[Stored data entries]

---*---

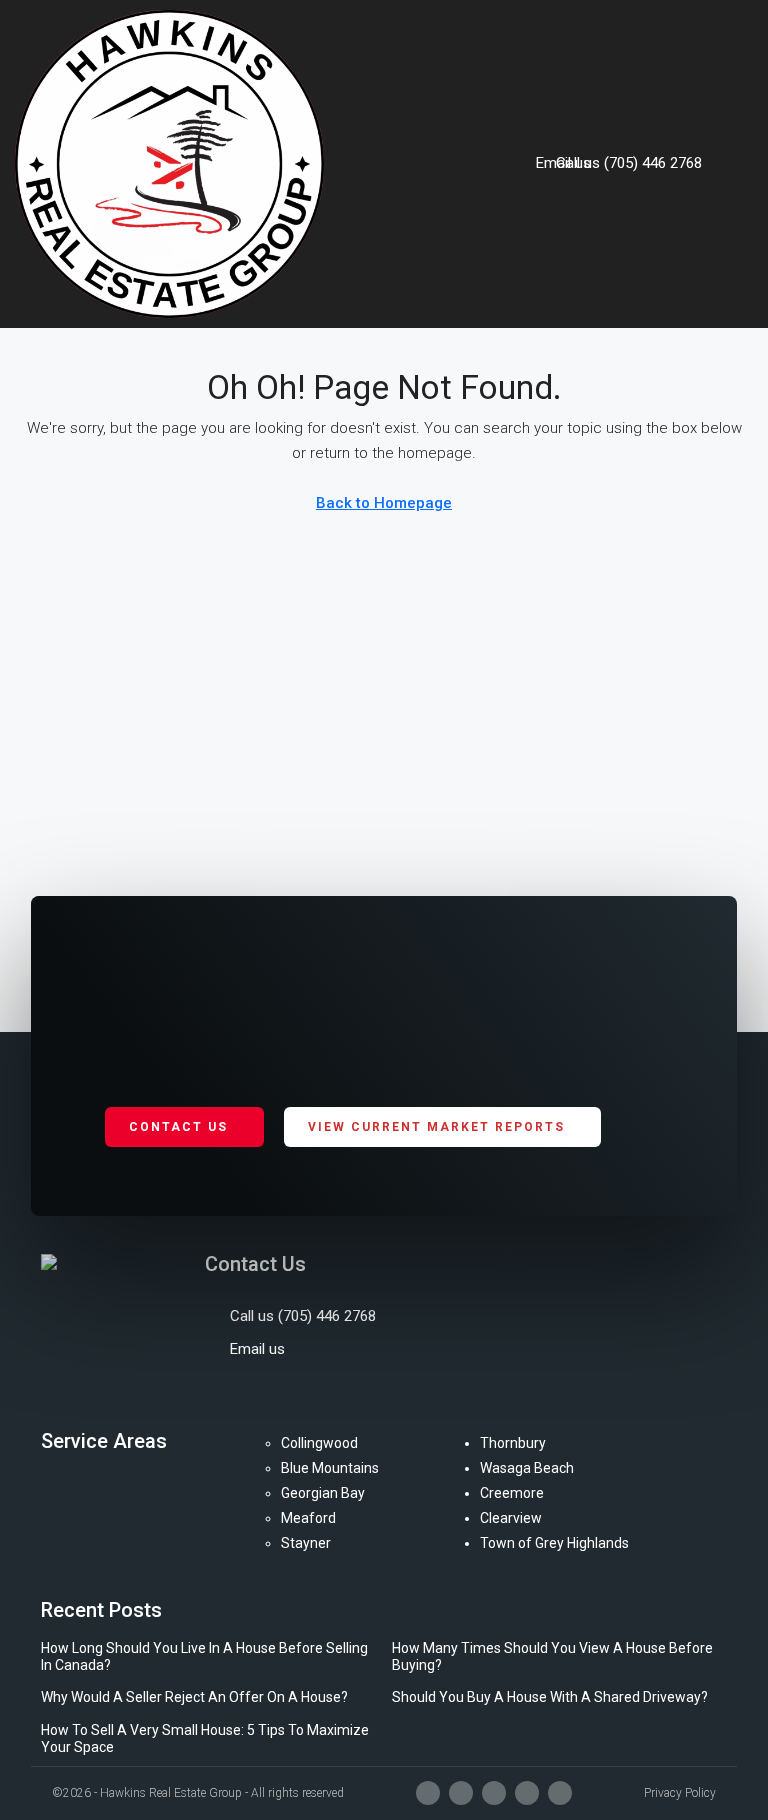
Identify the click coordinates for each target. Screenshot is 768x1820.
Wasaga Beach (527, 1468)
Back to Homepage (384, 503)
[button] (737, 164)
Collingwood (319, 1443)
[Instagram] (461, 1793)
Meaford (308, 1518)
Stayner (306, 1543)
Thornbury (513, 1443)
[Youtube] (494, 1793)
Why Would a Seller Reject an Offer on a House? (194, 1697)
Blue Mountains (330, 1468)
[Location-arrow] (560, 1793)
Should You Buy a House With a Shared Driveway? (550, 1697)
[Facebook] (428, 1793)
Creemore (512, 1493)
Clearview (511, 1518)
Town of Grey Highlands (554, 1543)
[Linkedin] (527, 1793)
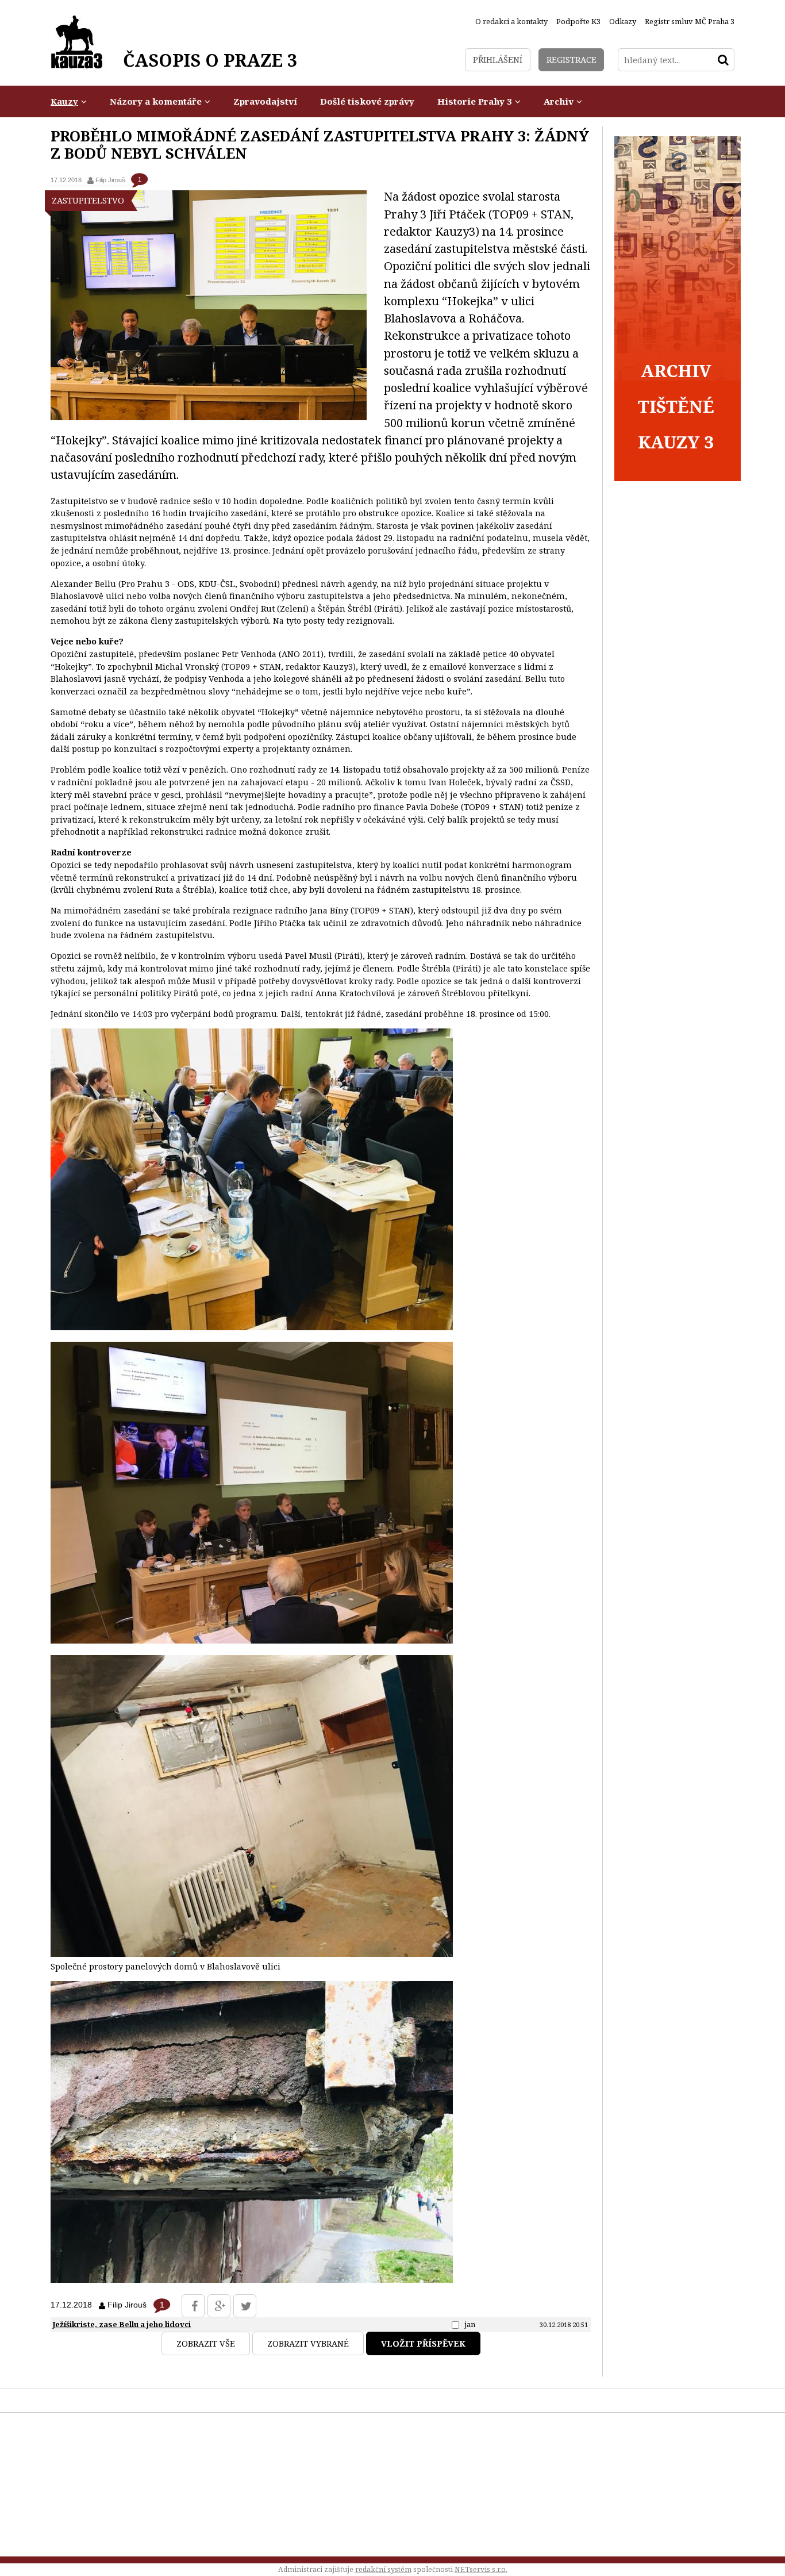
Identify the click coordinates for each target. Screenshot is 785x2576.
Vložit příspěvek (423, 2343)
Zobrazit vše (205, 2343)
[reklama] (677, 478)
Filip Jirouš (110, 179)
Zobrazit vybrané (308, 2343)
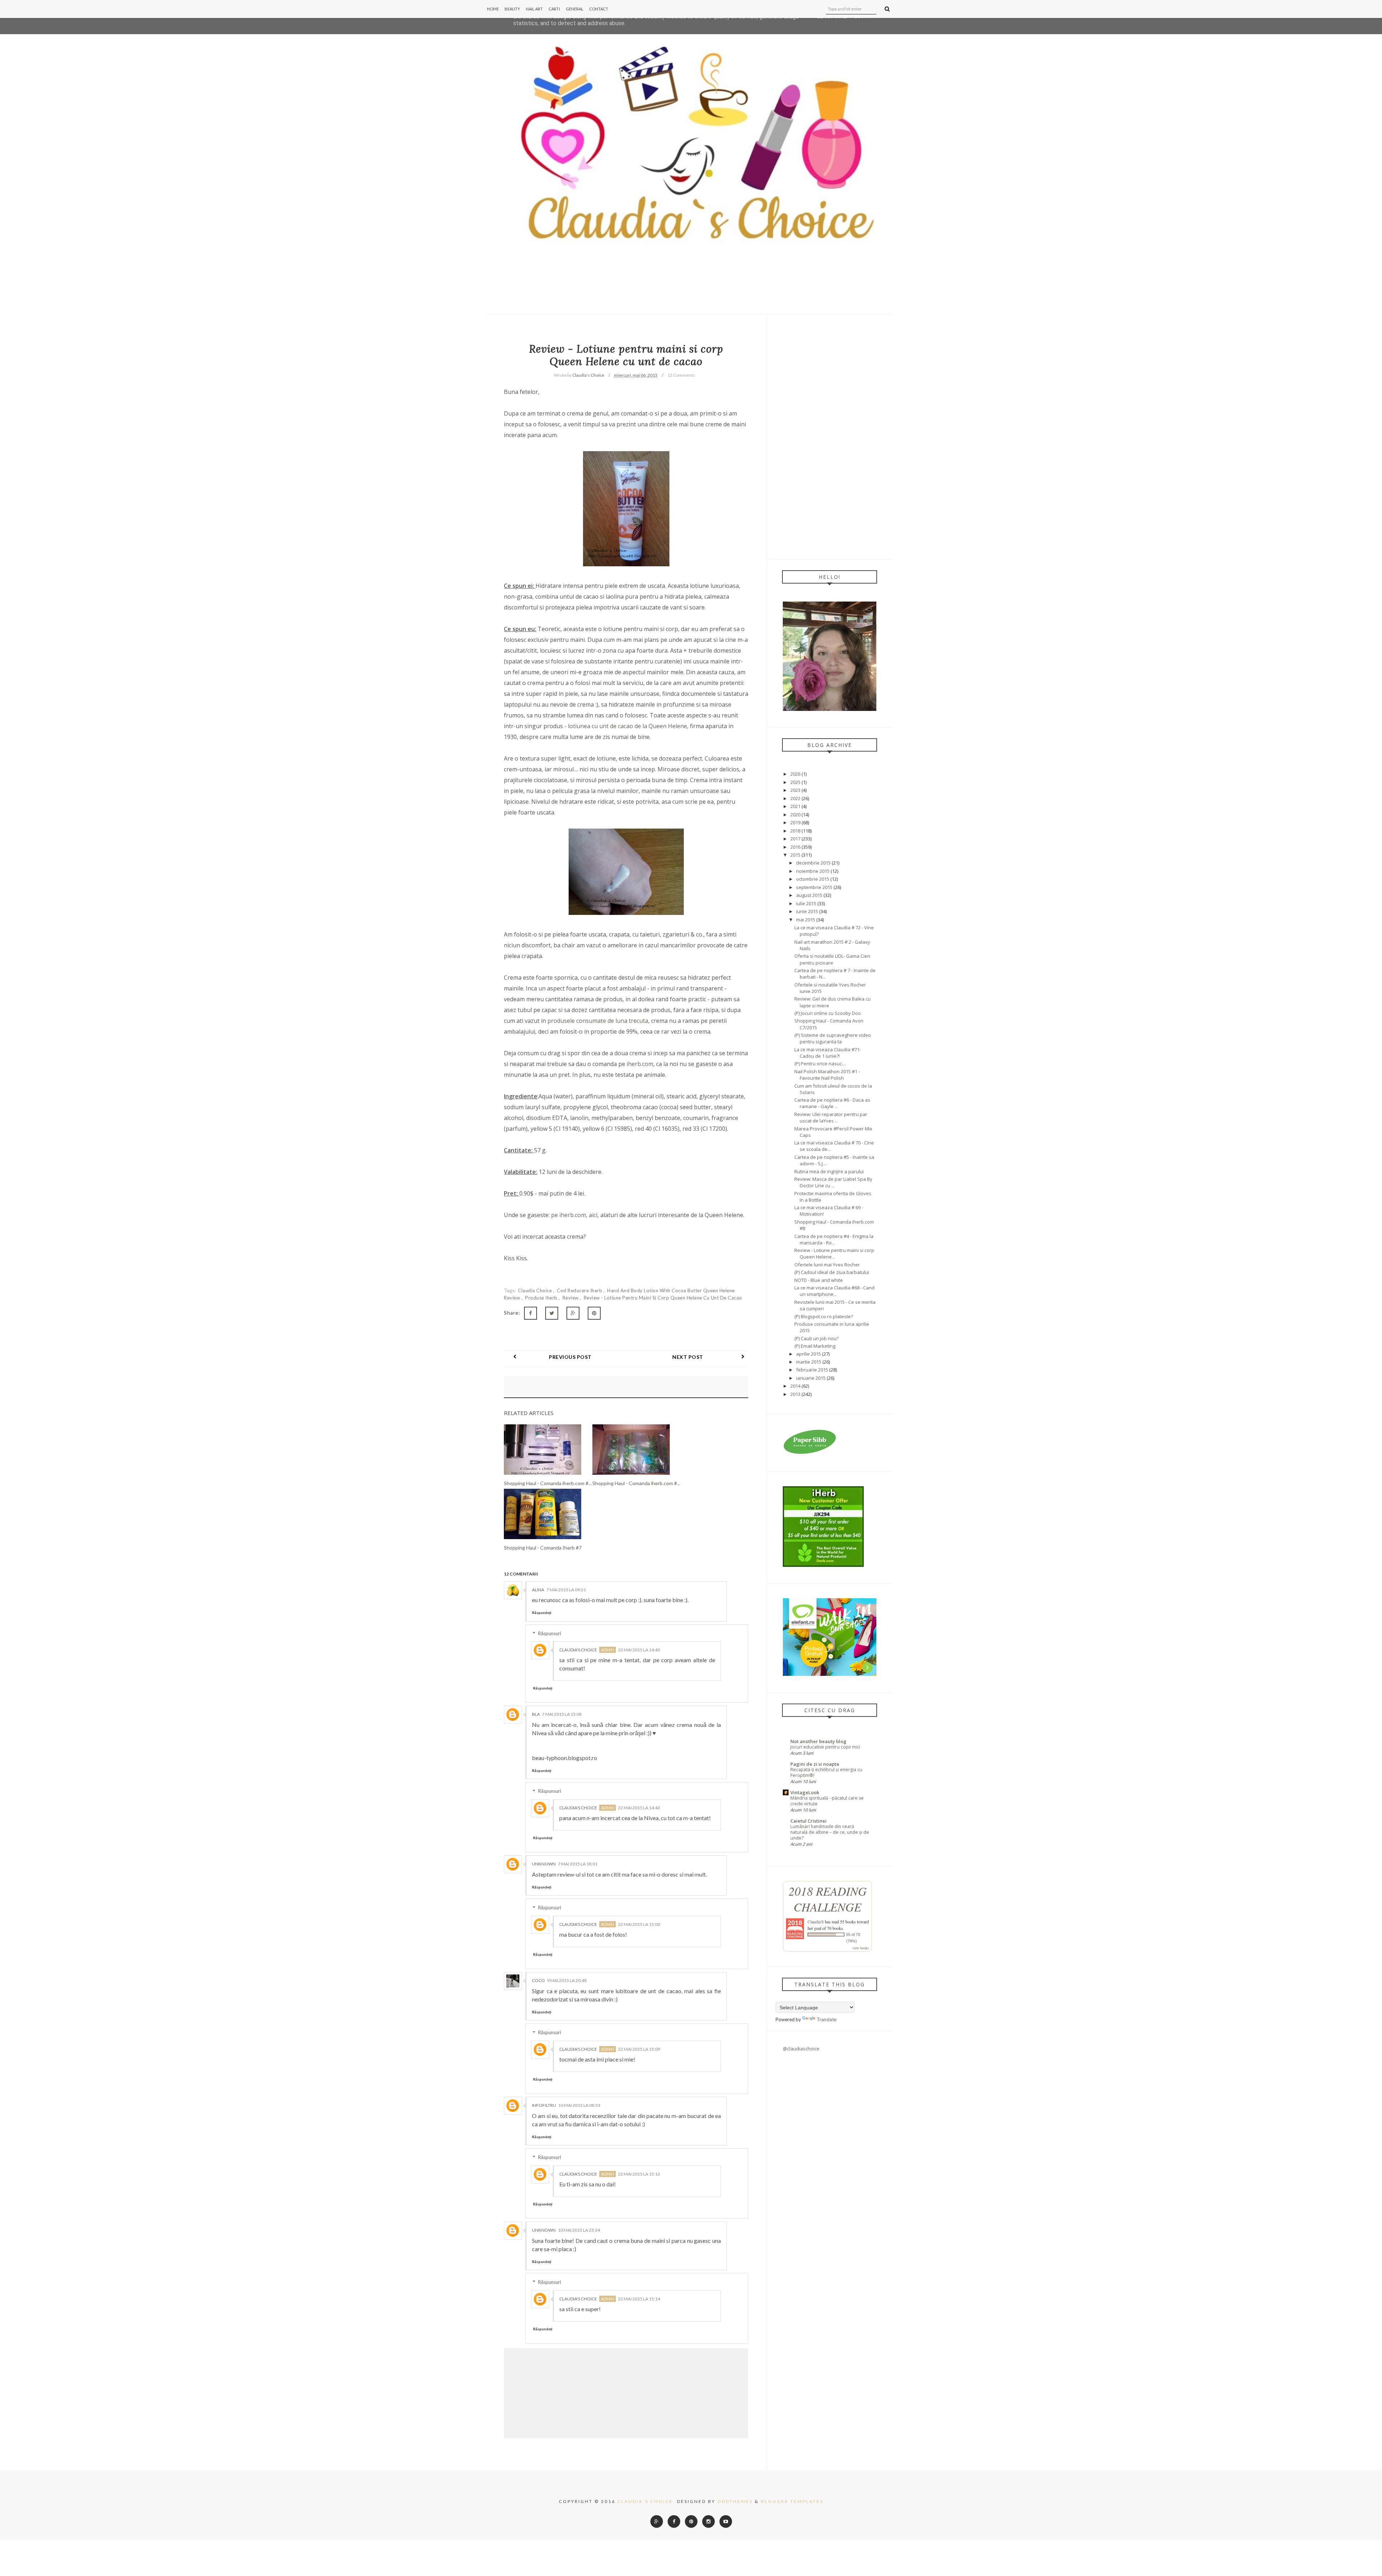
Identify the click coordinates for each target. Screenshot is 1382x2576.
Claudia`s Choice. (646, 2501)
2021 (795, 806)
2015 (795, 855)
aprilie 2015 (808, 1354)
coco (538, 1980)
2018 (795, 830)
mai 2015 (805, 919)
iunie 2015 (807, 911)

---*---

→ Work to be completed:
The result should be a precise copy of all the entries, free of pictures.

→ Answer below:
Identify the click coordinates for each target. Screenshot is 768x1820.
Wasaga Beach (527, 1468)
Back to Homepage (384, 503)
[button] (737, 164)
Collingwood (319, 1443)
[Instagram] (461, 1793)
Meaford (308, 1518)
Stayner (306, 1543)
Thornbury (513, 1443)
[Youtube] (494, 1793)
Why Would a Seller Reject an Offer on a House? (194, 1697)
Blue Mountains (330, 1468)
[Location-arrow] (560, 1793)
Should You Buy a House With a Shared Driveway? (550, 1697)
[Facebook] (428, 1793)
Creemore (512, 1493)
Clearview (511, 1518)
Town of Grey Highlands (554, 1543)
[Linkedin] (527, 1793)
Identify the click coordinates for each target. Screenshot is 785x2576.
Vložit příspěvek (423, 2343)
Zobrazit vše (205, 2343)
[reklama] (677, 478)
Filip Jirouš (110, 179)
Zobrazit vybrané (308, 2343)
Identify the click coordinates for each target. Screenshot is 1382x2576.
Claudia`s Choice. (646, 2501)
2021 (795, 806)
2015 (795, 855)
aprilie 2015 (808, 1354)
coco (538, 1980)
2018 (795, 830)
mai 2015 (805, 919)
iunie 2015 (807, 911)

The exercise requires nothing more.